Tania Grgurich: Creating a Buzz
Tania Grgurich, a clinical professor of diagnostic imaging at Quinnipiac University, is literally creating a buzz on the institution’s North Haven campus with the introduction of a beekeeping program.
Beekeeping, also known as apiculture, has fascinated Tania since childhood, and “the fact that beekeepers would go into a beehive and be able to see all the intricacies of the hives,” she says. She realized her hopes of practicing beekeeping, starting in 2020, when she gathered all the necessary equipment and hives to establish a bee culture at her home.
She brought this practice to an underutilized green space at the university along the surrounding woods lines, where there is now a habitat for an estimated 500,000 honey bees spread through eight hives.
“I love it, and I’m so lucky to have been able to do this. Quinnipiac has been super helpful,” says Tania.
As part of the program, students learn about how important of a practice beekeeping is from both a biodiversity and sustainability perspective. Essentially, they will be educated on how integral honeybees are to the ecosystem, just starting in Connecting, where “there are hundreds of species of pollinators,” says Tania.
“Honey bees are extremely important pollinators. There are so many different crops that rely on not only honeybees but other species. A third of the food that we eat has been pollinated by some of these beneficial pollinators, and honeybees are just some of them,” she says. “We need them to survive, and without them, we wouldn’t have food.”
The location of the beehives at the university is ideal since its surroundings include ponds, which, critically, provide a water source for bees.
“The bees can land on the soil that’s surrounding the ponds and get a drink without worrying about falling in,” Tania says.
Because a huge component in this part of study is educating the students on “being stewards of nature to help those pollinators,” sometimes creative solutions are also required. Because “a water source is extremely important because bees can’t swim,” Other means need to be thought of by the students. Tania raises an example of a solution, which can be “a bird bath with some pebbles and some water that would encourage them to be able to land on the pebbles and drink from that without drowning.”

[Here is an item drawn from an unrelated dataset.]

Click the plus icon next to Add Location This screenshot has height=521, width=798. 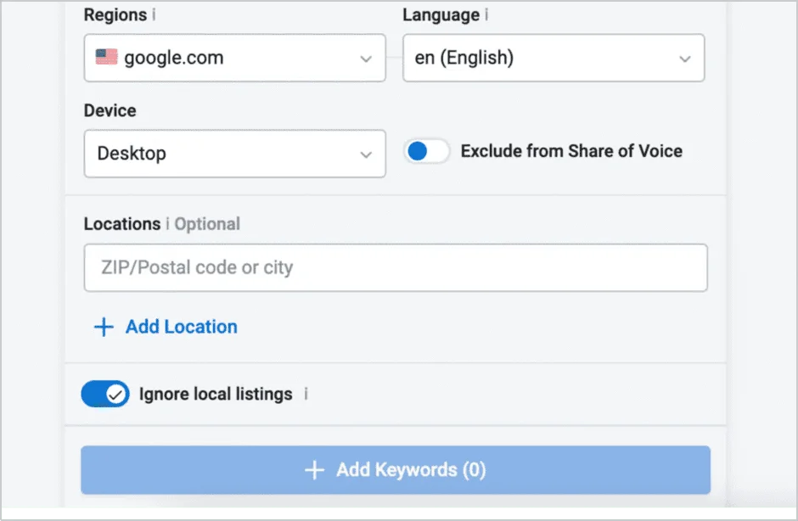point(103,327)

Then, there’s also removing the fear factor of constantly being surrounded by bees, which is very important for students.

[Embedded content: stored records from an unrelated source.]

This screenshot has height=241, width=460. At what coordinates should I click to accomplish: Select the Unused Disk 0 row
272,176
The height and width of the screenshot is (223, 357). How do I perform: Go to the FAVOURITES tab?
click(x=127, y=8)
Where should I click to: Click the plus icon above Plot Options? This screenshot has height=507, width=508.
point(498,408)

“A lot of times, the kids are going to run away if they see a honeybee because maybe they’ve been stung by a yellow jacket or something else,” Tania says. “They’re not there to hurt us like a yellow jacket.”
For their non-predatory nature and ecological importance, Tania says students need to learn to “respect them” as part of our environment.

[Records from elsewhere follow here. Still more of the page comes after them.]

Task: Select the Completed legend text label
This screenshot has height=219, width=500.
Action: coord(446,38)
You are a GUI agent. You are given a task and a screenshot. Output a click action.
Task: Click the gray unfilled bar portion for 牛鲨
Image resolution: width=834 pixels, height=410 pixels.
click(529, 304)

Overall, Tania also says the program looks to “promote an environment that’s going to encourage them to inhabit and then to give them a safe place to live and also forage,” which includes “planting some flowers that are native, that are helpful for the honeybees and then even some of our other pollinators.”
Aside from the science aspect, the beekeeping program includes a collaborative project between its students and the Quinnipiac School of Business. This sees students coming up with their own business plan for the honey that is cultivated at the hives.
“Eventually, they would like to be able to sell the honey, come up with basically some labeling for the honey, a sales plan, even talking about profits and losses,” says Tania.
Tania herself already has some experience in this department. In early August, she harvested 70 pounds of honey from the hives on campus, donating 15 pounds of what was called by students “Quinni-bee-ac Honey” to the university.
She said this was so “they could sell it and use that money to put back into the program.”
She says future goals of the program include embracing student leadership and its focus on community engagement, such as working with students from Hamden and North Haven and continuing to make the program sustainable for years to come.
Tania is also looking to see the establishment of a bee club at Quinnipiac that is open to students “from any discipline.”
“We’re hoping to get that established very soon because we do have a lot of students that are interested, and if they’re not taking the class, they may not necessarily have the opportunity to work in the beehives, so this will give students outside of that course the opportunity to do that.”